Acute cerebellitis is a rare disease that poses both diagnostic and therapeutic challenges. The clinical manifestations at presentation are variable and nonspecific, including nausea, vomiting, headache, fever, seizures, and altered mental status.  In the present cohort of 9 children diagnosed with cerebellitis at a single pediatric medical center over a 15-year period, headache was the most common symptom at presentation and ataxia was the most common sign (6 patients each). Meticulous physical examination is extremely important, as it may yield more specific findings such as ataxia, nystagmus, dysarthria, dysmetria, and tremor.  Laboratory findings are usually not contributory . There are no specific indices of the diagnosis in blood chemistry, and markers of infection may be absent. Cerebrospinal fluid test may yield normal-range results (as in patient 1) or reveal pleocytosis and may assist with diagnosis, by revealing a causative infectious pathogen.  In some cases, lumbar puncture is not conducted because of a suspected increase in intracranial pressure…

Imaging of the brain is essential for the diagnosis of cerebellitis. MRI is the modality of choice, as brain computed tomographic scan may be normal in the early stage of the disease.  Several patterns of imaging findings have been described in acute cerebellitis. Imaging patterns vary widely.  In only 3 of our patients did we find the most frequently reported imaging picture of bilateral symmetric hyperintensity on T2-weighted and fluid-attenuated inversion recovery images  whereas 4 had unilateral involvement, reported less often, including 2 with an additional focus in the vermis or in the other hemisphere. One patient demonstrated isolated involvement of the vermis , and 1 had small defined bilateral foci …
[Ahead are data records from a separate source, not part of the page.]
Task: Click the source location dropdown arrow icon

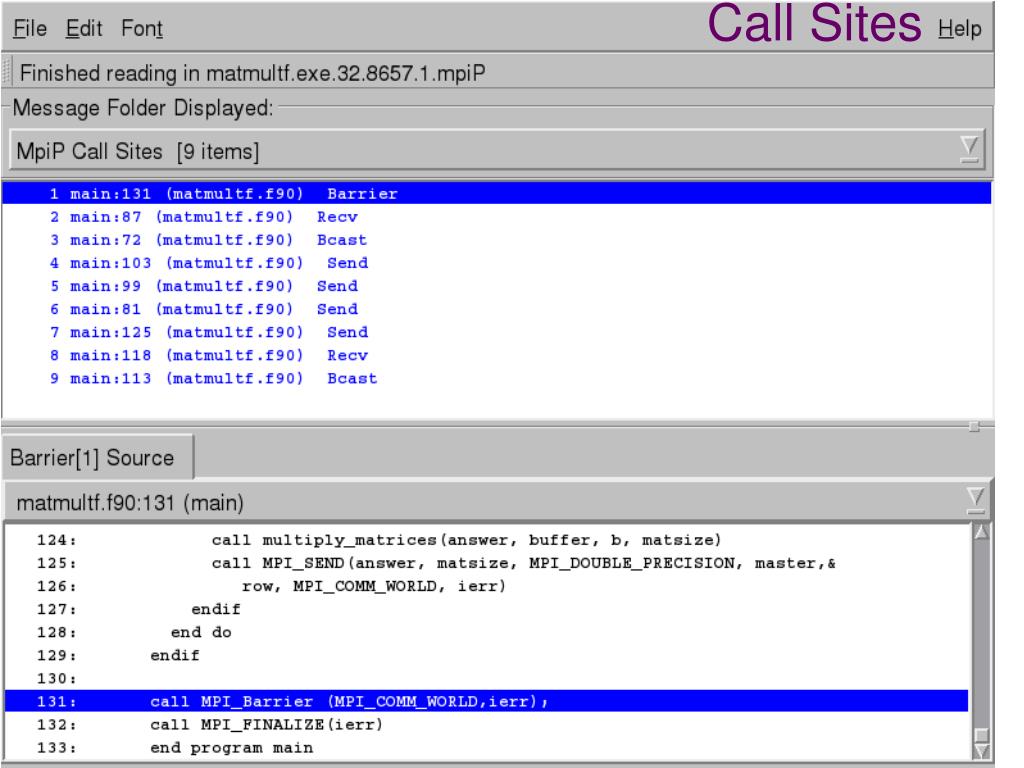Action: tap(979, 499)
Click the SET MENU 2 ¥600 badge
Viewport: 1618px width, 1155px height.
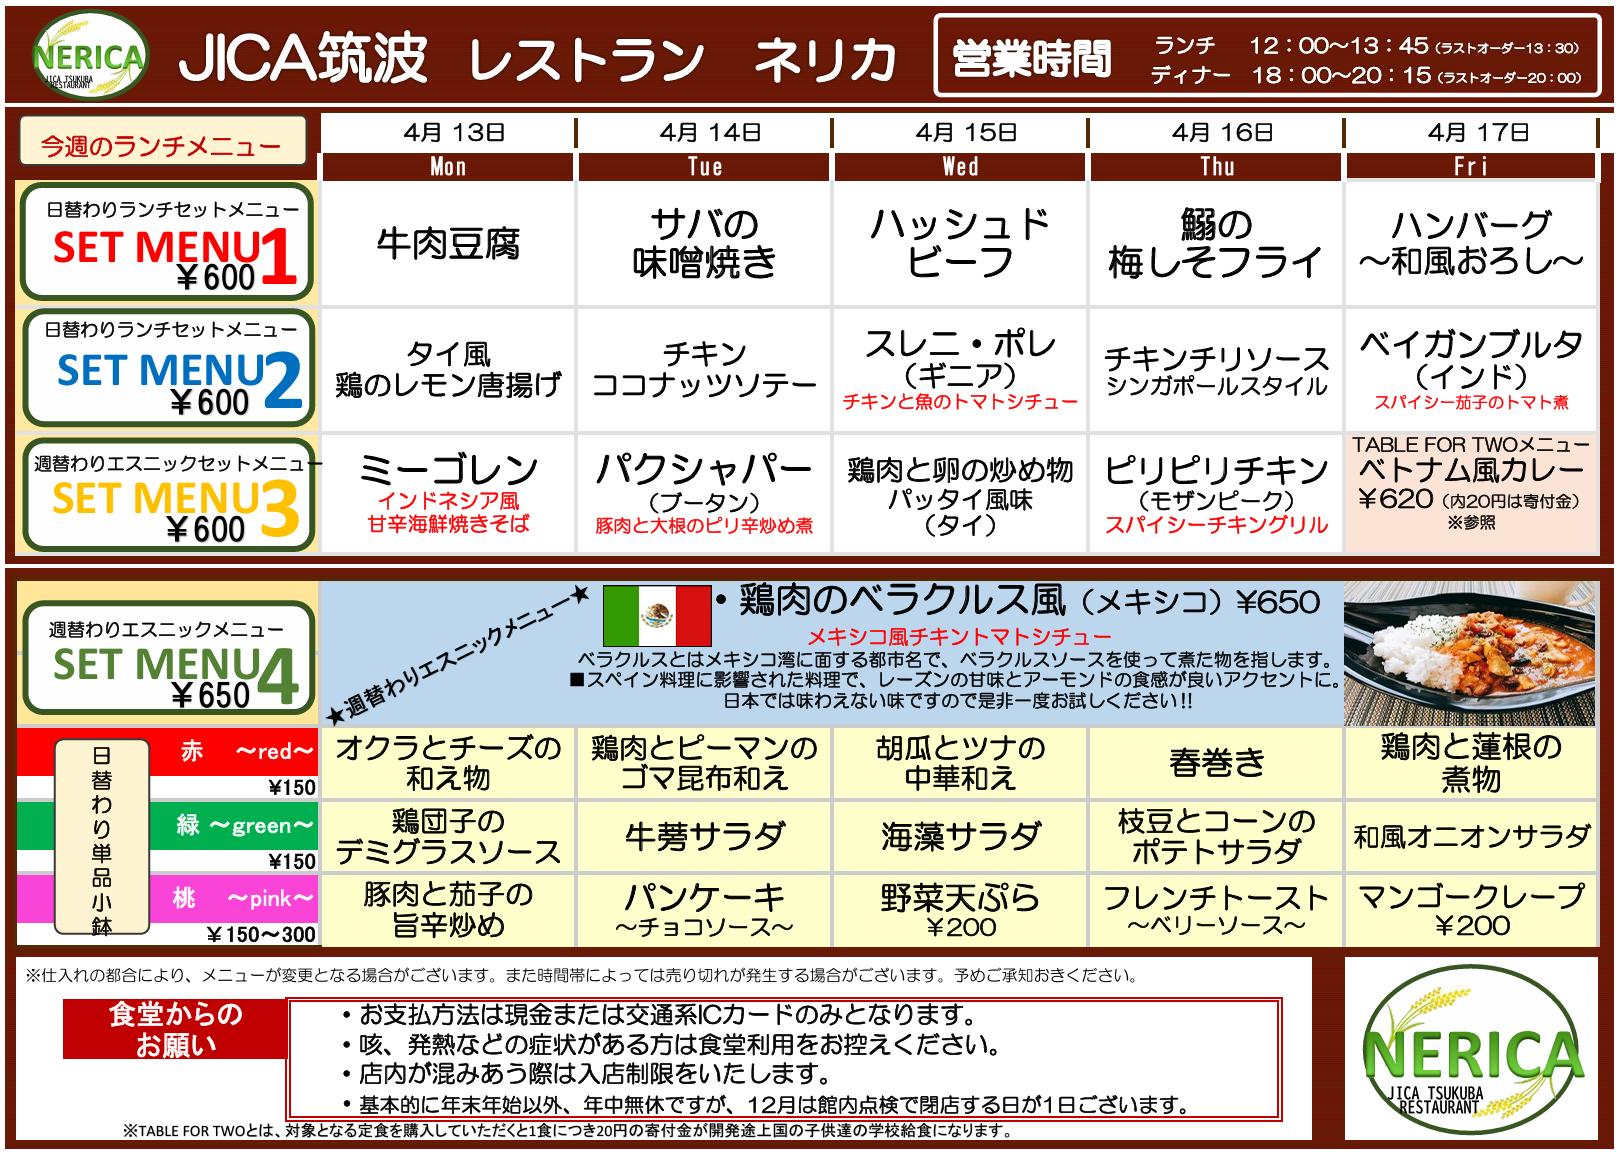(x=169, y=368)
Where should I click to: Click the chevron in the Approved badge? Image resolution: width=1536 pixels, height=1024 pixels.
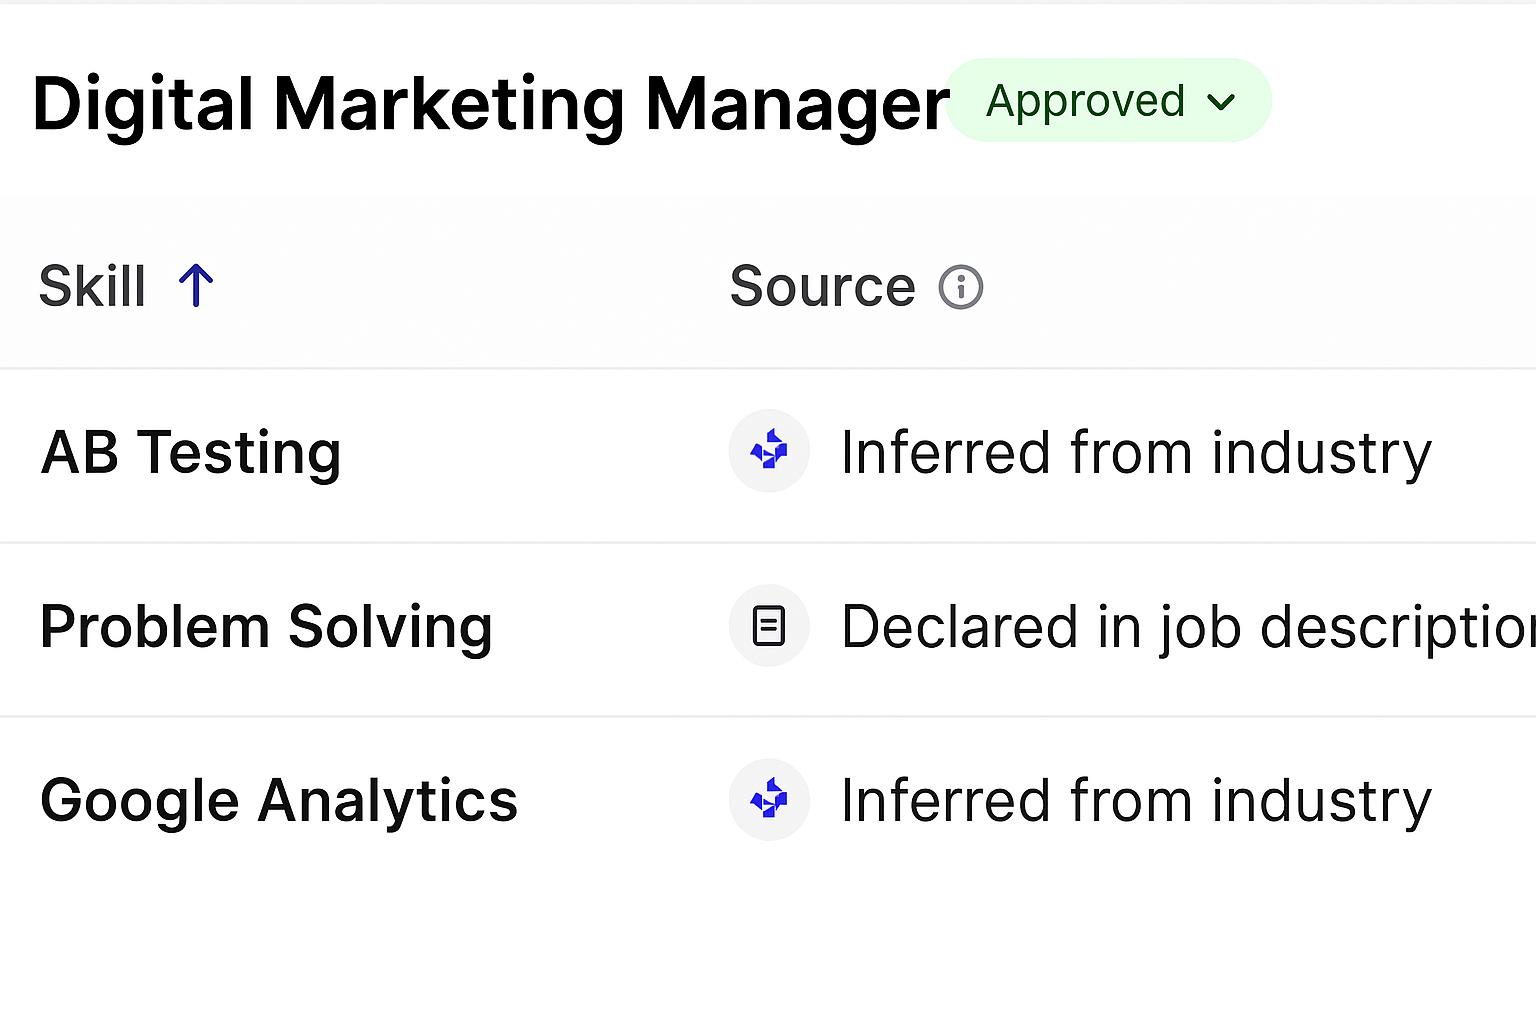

There are no consensus guidelines for the management of acute cerebellitis. Most cases of acute cerebellitis are self-limited and do not require treatment. Antimicrobial therapy should always be considered, because ataxia can be a presenting sign of both viral encephalitis and bacterial meningitis. The use of steroids is controversial. Göhlich-Ratmann et al reviewed the outcome of 7 patients with acute cerebellitis: all 3 treated with high-dose recovered completely, whereas the 4 who did not either died or suffered from sequelae. There are a few case reports of patients with parainfectious cerebellitis in whom steroid treatment may have improved long-term outcome and shortened disease duration. The authors suggested that the corticosteroids act by inhibiting the autoimmune cascade and stabilizing the blood-brain barrier.  All our patients were empirically treated with steroids. Seven also received antibiotics (azithromycin or doxycycline). Four patients were treated with intravenous immunoglobulin. The administration of intravenous immunoglobulin in our cases was prompted by reports of a successful outcome of immune-modulating therapy in patients with cerebellar ataxia.

Childhood acute cerebellitis generally has a good outcome. Most patients (50% to 86%) show full clinical recovery.  Reported long-term cognitive sequelae include poor spatial visualization and decreased language skills and concentration.34⇓-36 Mild but persistent cerebellar symptoms, such as dysmetria, intentional tremor, and ataxia, have been observed in 10% to 50% of patients.  In the present study, 3 of the 9 children (nos. 1 to 3) were neurologically impaired on follow-up, both verbally and functionally.